Funnily enough, Cllr Waters also argues that, "It is also important to remember the cheapest option is not always the best". I bet he wouldn't be saying that if the figures were reversed! Cost is just one aspect of this whole issue, of course, and it will be interesting to see how the democratic structures match up.

Wednesday, September 26, 2007

Tory fury at undemocratic City Hall

There were furious scenes at tonight’s council meeting in Norwich after Labour and LibDem Councillors voted down plans for a democratic referendum on the controversial unitary issue – and then proceeded to stop Conservative councillors and rebels from their own ranks taking part in the debate.

After just 4 speeches on the motion, Labour Councillor Alan Waters moved a motion to vote on the issue straight away – backed by Labour and the LibDems – which blocked two Conservative Councillors and breakaway Green and LibDems from speaking.

This is clearly a “double attack on democracy” and it was an attempt to suppress anti-unitary feeling in the council chamber and in their own parties. Catton Grove Conservative Councillor Eve Collishaw and Lib Dem Mile Cross Councillor Carl Mayhew both attempted to log that their efforts to speak had been denied in the minutes but were refused by council chiefs.

This is an unbelievable attack on democracy. The people of Bowthorpe, Catton Grove and Mile Cross should all know that their voices were silenced by an oppressive Labour and LibDem majority on the council.

First they say that government, not the people, should decide on the future of our local government, and now they say that anti-unitary councillors shouldn’t be able to speak in the debate.

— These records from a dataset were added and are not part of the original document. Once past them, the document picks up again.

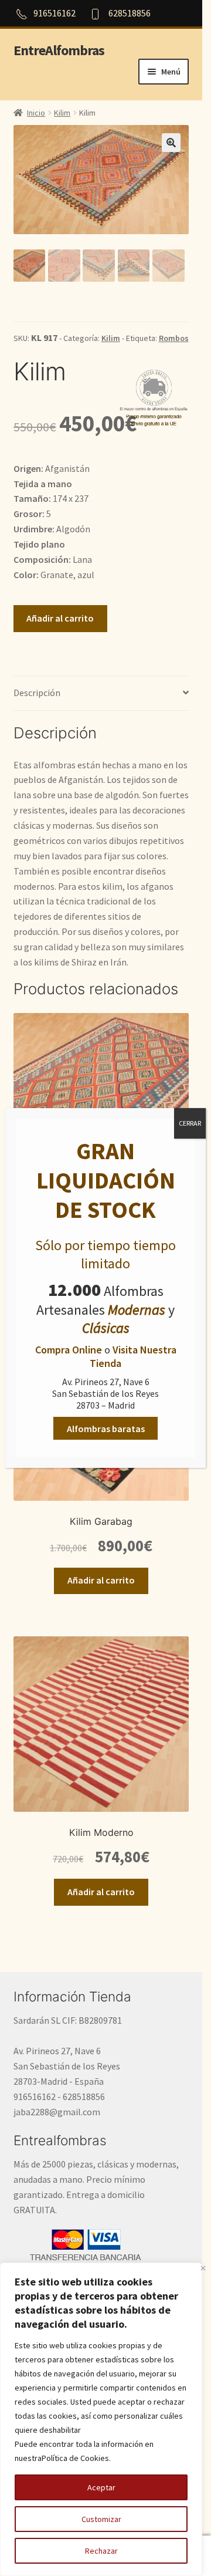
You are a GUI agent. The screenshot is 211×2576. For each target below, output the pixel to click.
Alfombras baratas (106, 1428)
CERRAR (190, 1123)
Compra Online (68, 1349)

We know that Labour treat Norwich like their own fiefdom and don’t want Conservatives to raise the issue of the amount of money they are wasting on this issue or the idea that people should vote on the future on the council but we are democratically elected and will continue to speak up for our constituents.

Councillors are, quite rightly, fuming about this tonight. What is the point of being elected if Labour and the LibDems won’t let free speech rule?

LibDem Councillor Carl Mayhew stormed out of the meeting just seconds after being denied the right to speak on the issue. We all know how Carl Mayhew felt on this issue, but we stayed to oppose more wasteful spending by the LibDems in the next motion. The question now remains – do Norwich City Council believe in democracy at all?

This issue won't go away now ... its open season in City Hall.